De oratie vandaag van Gijs Nelemans, hoogleraar Zwaartekrachtsgolf Astrofysica, gaat maar voor een deel over het baanbrekende onderzoek waarin hij een belangrijke rol vervulde: de eerste meting van een zwaartekrachtsgolf in 2015. En over het feit dat grote internationale samenwerkingsverbanden zoals in dit onderzoek wellicht vragen om ander onderwijs voor studenten. Projecten in de masterfase bijvoorbeeld, waarbij studenten leren samenwerken met andere bèta’s, met communicatiespecialisten, met politicologen en misschien ook managementwetenschappers. ‘Heel veel grote projecten die wij doen, worden nu gemanaged door sterrenkundigen en dat is lang niet altijd een goed idee.’
Dwingen
Nelemans uit vandaag ook zijn zorgen over de bemoeienis van politici en bedrijven met de koers van de universiteit en haar core business: onderwijs en wetenschap. Hij is verbaasd dat wetenschappers dat zomaar over zich heen laten komen.

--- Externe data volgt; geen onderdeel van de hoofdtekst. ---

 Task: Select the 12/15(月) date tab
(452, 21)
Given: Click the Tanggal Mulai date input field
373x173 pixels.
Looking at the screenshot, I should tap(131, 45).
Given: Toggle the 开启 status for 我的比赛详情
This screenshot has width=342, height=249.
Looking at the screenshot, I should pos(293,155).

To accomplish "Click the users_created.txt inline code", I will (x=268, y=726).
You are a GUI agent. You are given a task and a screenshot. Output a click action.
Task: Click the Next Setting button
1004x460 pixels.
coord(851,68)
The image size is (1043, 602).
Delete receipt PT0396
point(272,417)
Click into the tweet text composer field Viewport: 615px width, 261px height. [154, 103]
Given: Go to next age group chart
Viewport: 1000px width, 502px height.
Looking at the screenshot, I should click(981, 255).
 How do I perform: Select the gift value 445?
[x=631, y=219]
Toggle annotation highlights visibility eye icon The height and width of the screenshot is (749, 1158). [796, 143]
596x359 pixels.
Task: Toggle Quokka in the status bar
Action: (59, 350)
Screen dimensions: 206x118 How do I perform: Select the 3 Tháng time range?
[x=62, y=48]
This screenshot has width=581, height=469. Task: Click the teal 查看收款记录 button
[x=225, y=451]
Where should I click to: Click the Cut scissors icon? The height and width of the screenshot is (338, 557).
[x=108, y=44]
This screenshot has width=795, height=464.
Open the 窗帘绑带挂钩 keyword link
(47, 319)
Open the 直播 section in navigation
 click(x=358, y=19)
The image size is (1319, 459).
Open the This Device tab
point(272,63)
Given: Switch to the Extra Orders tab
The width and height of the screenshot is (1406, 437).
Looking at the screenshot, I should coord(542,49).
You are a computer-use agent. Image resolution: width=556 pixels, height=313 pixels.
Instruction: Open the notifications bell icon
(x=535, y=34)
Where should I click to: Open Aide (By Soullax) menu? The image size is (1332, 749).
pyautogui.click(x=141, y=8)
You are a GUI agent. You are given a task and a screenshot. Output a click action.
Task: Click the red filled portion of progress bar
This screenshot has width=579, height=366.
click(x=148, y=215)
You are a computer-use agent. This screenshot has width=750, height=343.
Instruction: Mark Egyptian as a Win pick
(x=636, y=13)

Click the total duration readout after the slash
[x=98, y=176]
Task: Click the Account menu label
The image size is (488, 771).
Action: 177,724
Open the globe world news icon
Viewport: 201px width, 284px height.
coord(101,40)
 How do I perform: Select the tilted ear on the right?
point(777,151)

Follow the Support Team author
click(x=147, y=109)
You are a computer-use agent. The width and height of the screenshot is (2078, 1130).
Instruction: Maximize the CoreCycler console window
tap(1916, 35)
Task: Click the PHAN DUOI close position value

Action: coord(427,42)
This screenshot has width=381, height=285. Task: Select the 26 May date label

‘Een krankzinnig idee om bij burgers te polsen welke vragen ze kunnen bedenken voor de wetenschap’
De voorbeelden die voorhanden zijn tonen aan dat die bemoeienis gewoon niet werkt, zegt Nelemans. Je kunt wel geld uitgeven aan samenwerkingsprojecten tussen wetenschap en bedrijven, zoals in het Topsectorenbeleid, maar verwacht er dan geen wonderen van. Veel onderzoek dat wetenschappers doen is helemaal niet bedoeld om bedrijven te helpen. Indirect gebeurt dat natuurlijk toch, een goede onderzoeksinfrastructuur helpt bedrijven ook. Maar of resultaten hun weg vinden naar het bedrijfsleven is vaak een kwestie van toeval. ‘Dat is heel moeilijk te sturen en al helemaal niet af te dwingen.’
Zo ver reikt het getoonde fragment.